More concerning is the fact that the museum currently has no entrance: The front of the building has been given a makeover, with the addition of a Welcome Plaza to showcase two specially commissioned Musqueam artworks. Right now, however, the spot where Susan Point's abstract granite tile mosaic is destined to live is simply a wooden template cut into the concrete. And worse, the entrance stairway leading from the car park to the museum's doors is still under construction.

"I'm sure it'll be fine," says Shelton with a shrug. "They've got to be finished by Sunday, or we'll just have to paint them and call it an interactive exhibition - one you have to scale the edges of."

He may sound blasé, but it's not entirely convincing: We reroute ourselves more than once in order to avoid accidental contact with the inspectors. "They make me nervous," he says, laughing.
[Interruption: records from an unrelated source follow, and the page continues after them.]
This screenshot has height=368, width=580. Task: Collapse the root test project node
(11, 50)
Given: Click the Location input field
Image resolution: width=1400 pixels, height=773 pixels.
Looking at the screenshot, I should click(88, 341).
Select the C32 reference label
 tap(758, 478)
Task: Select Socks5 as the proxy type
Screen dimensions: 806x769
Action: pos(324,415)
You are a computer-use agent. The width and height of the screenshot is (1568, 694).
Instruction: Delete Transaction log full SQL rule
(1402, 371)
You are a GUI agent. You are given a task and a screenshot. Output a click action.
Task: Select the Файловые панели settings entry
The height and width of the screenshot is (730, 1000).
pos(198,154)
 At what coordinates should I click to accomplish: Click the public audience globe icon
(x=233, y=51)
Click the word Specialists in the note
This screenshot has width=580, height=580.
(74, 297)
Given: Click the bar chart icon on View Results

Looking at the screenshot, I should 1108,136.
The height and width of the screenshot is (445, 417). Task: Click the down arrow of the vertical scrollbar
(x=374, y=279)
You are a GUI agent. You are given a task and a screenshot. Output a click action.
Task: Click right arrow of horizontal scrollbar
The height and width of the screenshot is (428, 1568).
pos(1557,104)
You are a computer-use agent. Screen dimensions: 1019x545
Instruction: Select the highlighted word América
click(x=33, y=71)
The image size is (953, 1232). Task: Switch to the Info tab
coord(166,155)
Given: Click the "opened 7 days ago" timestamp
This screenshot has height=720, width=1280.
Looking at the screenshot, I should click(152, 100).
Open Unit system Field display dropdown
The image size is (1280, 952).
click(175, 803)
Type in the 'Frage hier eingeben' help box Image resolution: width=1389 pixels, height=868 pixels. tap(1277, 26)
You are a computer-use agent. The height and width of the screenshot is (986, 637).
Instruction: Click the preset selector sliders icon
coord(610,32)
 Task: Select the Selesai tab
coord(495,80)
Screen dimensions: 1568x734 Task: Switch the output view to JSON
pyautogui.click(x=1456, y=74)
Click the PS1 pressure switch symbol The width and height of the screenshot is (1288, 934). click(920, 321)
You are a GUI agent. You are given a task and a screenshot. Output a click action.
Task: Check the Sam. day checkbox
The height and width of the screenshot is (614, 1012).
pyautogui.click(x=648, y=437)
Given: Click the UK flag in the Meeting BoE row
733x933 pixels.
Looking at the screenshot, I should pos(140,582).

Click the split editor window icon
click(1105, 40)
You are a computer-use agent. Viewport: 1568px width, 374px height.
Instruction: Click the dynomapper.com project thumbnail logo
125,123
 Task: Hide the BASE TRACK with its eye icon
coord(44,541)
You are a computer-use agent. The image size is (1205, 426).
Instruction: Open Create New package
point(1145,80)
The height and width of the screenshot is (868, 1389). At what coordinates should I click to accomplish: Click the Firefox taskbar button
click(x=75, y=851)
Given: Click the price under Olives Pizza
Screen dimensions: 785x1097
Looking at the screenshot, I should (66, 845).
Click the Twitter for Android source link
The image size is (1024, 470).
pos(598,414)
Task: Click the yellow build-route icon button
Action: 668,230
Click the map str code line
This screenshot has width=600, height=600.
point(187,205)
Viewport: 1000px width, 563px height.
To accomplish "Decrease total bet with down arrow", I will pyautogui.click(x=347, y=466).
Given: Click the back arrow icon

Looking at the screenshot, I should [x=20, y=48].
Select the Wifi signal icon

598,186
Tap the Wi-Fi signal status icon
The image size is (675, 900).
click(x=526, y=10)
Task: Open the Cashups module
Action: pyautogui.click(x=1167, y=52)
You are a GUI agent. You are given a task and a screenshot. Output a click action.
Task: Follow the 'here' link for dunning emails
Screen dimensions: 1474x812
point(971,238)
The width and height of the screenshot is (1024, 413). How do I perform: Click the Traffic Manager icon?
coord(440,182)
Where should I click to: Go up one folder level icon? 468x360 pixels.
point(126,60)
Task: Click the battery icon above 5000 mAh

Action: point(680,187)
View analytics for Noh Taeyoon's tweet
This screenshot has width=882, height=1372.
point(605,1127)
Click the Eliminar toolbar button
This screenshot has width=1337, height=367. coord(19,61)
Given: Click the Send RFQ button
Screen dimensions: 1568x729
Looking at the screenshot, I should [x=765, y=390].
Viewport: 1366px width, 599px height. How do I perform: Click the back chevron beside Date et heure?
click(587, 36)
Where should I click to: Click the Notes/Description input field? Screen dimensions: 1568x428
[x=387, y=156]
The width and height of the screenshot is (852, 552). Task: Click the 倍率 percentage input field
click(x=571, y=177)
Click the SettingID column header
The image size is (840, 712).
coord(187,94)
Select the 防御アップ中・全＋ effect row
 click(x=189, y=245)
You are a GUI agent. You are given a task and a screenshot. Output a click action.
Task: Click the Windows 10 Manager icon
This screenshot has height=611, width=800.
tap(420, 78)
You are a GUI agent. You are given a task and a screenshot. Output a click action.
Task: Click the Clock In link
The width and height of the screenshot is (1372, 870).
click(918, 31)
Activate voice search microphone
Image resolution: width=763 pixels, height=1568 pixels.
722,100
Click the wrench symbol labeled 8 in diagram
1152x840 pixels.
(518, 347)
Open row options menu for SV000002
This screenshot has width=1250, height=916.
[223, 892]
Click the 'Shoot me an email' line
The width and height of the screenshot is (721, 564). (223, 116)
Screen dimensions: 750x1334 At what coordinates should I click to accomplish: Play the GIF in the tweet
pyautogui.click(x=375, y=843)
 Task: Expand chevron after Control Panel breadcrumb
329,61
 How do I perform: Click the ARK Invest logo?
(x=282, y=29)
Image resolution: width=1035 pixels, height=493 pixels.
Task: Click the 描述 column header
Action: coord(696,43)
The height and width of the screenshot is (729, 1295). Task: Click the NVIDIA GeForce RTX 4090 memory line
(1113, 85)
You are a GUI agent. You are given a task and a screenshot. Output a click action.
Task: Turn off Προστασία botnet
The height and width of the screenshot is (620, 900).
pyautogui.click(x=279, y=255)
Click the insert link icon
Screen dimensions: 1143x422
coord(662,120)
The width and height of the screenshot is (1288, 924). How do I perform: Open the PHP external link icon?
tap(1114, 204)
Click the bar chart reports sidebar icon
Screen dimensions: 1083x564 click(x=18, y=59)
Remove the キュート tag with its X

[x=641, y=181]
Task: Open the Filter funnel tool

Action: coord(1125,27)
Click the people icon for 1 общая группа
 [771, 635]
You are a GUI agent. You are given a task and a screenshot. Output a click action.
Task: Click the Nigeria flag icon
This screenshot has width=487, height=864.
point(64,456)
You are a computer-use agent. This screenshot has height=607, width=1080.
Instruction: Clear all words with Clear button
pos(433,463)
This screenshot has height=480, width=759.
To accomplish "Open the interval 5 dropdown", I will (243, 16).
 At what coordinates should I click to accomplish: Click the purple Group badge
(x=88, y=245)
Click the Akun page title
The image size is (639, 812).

The redesign was led by Noel Best of Stantec Architecture, with Erickson consulting. (The famed octogenarian has not been able to call himself an architect since 2005, when he fell out of favour with the Architectural Association of B.C. for refusing to take the 18 hours of annual continuing education it now requires of registered professionals.)

Shelton and his team are nearing the end of a massive project, split across two phases. Phase one, the construction of a new building to house the museum offices, archives, state-of-the art storage facilities and library, was completed last year and doubled the total size of the museum. The timing was important, he explains, because they needed to trim the overall budget. "This way, we saved around $3-million because we were able to use the new building to store the contents of the original building while we worked on it," he says.

Phase two is being rolled out over the next year: Tomorrow sees the unveiling of the spruced up Great Hall, with its soaring wall of windows overlooking the Strait of Georgia, a new and enlarged museum store, the Welcome Plaza, and new landscaping of the rear area. Late spring will see the completion of the Bill Reid Rotunda (home to The Raven and the First Men) and a revamped lecture theatre. By January of next year, a new café will be open, as will 1,300 square metres of display space for artifacts from around the world, and a 750-square-metre space for temporary exhibits. On top of that, Shelton confides, there will be a major announcement next month concerning the future direction of the museum.

"We want to do everything to the highest standard," he says. "The museum is known internationally, but we haven't done any work on it in 30 years and it was looking a bit tired. We want to make it sparkle again."

That sparkle will include exhibition cabinets from Italy. "Goppions are the Rolls Royce of case-makers," says Shelton, smiling proudly. "They did the cases for the Mona Lisa, the Crown Jewels in the Tower of London, the U.S. Constitution - and we are the first museum in Canada to have them."

Top of the range glass and lighting means that the colour spectrum in the cases will be almost that of daylight - in order to represent the works in the most natural state possible. Copper handles will subtly reference the value of the metal in first-nations culture. The lecture theatre will be upholstered in Italian red leather. "I am haunted by beauty," Shelton says, clearly delighting in the extravagance of it all.

With grandiose plans come high expectations - something Shelton welcomes. "By North American standards, we will be a big museum and we have got to really step up," he says. "The new space will mean that we will be able to host the kinds of large touring exhibitions that were never able to hit Vancouver before, and we want those exhibitions to be top quality, cutting edge - and even a little bit dangerous sometimes."

He is also shrugging off "the sterile B.C. idea that galleries do decorative art and museums do artifacts and history.

"We want to break those polarizing, invalid genres and create new types of exhibitions that will startle people," he adds. "We are looking at anthropology in the widest sense of the word - it's about culture in all its forms. There needs to be a strong culture of critical thought in order to make sure our museums become really vigorous, active places.

"We are moving on" he declares. "And Vancouver will have to move on, too."